M. Valeus avoue qu’il avait ses propres craintes au début de la campagne, car il ne voulait pas « être la première personne à se faire vacciner », se souvient-il. Toutefois, le temps l’a rassuré et, selon lui, le même sentiment se répand au sein du quartier.

« Les gens ont l’impression que ça ne s’adresse pas à eux », affirme Marjorie Villefranche, directrice générale de la Maison d’Haïti à Montréal. Dans les quartiers qu’elle qualifie de sensibles en raison des inégalités sociales vécues, « les gens sont moins enclins à aller se faire vacciner, parce qu’il n’y a pas de service de proximité, dit-elle. Souvent, ils ont l’impression que ça ne s’adresse pas à eux parce qu’ils ont l’habitude de vivre dans une espèce d’exclusion sociale. »

Pour augmenter le taux de vaccination, il faudrait « aller où les gens sont et où les gens vivent des situations précaires », conseille la directrice.
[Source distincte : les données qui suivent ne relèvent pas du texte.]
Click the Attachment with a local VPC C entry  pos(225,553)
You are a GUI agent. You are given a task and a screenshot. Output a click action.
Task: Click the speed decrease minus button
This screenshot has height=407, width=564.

Selon la Santé publique de Montréal et celle de Laval, les initiatives mises en place pour augmenter les taux de vaccination dans les deux villes rejoignent ce que propose Marjorie Villefranche. Soit mettre en place des cliniques de vaccination éphémères dans les quartiers où le taux de vaccination est plus faible, prolonger les plages horaires des centres de vaccination, favoriser la vaccination sans rendez-vous et vacciner dans les écoles à Laval.